第2章 本気の裏側
やがて、順番が緑谷へ回る。
相澤から投げ渡された球を、彼は両手でしっかりと受け取った。
緊張が指先に滲み、白円へ向かう足取りも心もとない。
肌は血の気を失い、真冬の風に吹かれたような青白さを帯びている。
これまでの種目で緑谷が個性を使う場面は一度もなかった。
自分を目立たせまいとしているのだろうか。
見覚えのある無個性の体力テストをなぞる姿に、一部生徒たちの間に焦りが広がっていく。
「緑谷くんはこのままだとマズいぞ……?」
「ったりめーだ。無個性のザコだぞ」
爆豪の苛立った声が、空気にひびを入れるように響いた。
その鋭さに、周囲の生徒がはっと目を向ける。
飯田は焦りを隠さず、爆豪へ説明を始めていた。
「……無個性?」
その一言が、結の胸の奥で反響した。
飯田の声は遠のき、爆豪の吐いた言葉だけが重く沈む。
“個性”を持つのが当然とされる世界で、それを持たずに生まれる者はきわめて稀だ。
だが、希少さは価値とはむすびつかない。
むしろ、異端という印を押される理由になる。
“無個性”というだけで、浴びせられる言葉は容赦なく、個性を持ちながらも隠す者たちも同じように傷を刻んで生きている。

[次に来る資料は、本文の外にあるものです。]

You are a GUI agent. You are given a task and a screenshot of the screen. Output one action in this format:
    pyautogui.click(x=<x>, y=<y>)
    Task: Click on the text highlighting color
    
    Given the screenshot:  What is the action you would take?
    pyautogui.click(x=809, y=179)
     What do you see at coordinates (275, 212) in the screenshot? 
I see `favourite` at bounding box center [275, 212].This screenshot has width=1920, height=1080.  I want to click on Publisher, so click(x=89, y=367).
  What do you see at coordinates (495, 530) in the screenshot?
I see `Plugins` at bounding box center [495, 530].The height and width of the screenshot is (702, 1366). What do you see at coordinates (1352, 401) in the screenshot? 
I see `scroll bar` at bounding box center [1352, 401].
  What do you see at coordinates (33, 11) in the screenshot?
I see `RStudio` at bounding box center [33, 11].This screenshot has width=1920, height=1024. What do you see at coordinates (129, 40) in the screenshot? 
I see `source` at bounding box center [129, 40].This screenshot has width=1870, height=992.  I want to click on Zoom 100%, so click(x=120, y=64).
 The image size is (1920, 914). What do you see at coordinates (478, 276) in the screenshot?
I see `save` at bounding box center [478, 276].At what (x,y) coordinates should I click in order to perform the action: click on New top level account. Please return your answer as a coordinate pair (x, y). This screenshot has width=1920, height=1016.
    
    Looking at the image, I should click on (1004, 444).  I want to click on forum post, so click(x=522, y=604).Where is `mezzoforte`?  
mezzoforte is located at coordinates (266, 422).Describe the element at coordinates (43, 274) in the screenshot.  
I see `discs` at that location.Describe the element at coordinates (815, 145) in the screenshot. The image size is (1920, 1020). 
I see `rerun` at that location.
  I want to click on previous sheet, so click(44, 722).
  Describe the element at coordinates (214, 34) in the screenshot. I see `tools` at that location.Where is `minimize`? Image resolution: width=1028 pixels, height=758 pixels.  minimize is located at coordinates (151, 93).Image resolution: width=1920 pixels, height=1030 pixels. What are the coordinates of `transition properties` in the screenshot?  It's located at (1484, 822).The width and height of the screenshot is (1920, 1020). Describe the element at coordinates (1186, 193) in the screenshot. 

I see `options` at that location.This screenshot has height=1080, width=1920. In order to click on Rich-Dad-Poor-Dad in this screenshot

この社会は弱さにとことん冷たいことを、結は骨身に染みて知っていた。
だからこそ、彼のぎこちない動きに目を奪われる。
緑谷は小さく息を吸い、球を放った。
風を切る音はなく、爆風もない。
奇跡の軌道を描くこともなく、真面目に投げただけの球は素直な放物線のまま地面へ落ちた。
「46メートル」
冷たい機械音が記録を告げた瞬間、周囲に漂っていた期待は色を失った。
緑谷の顔はみるみる青ざめ、震える手を見下ろす。
その姿は、失望という檻に閉じ込められた少年そのものだった。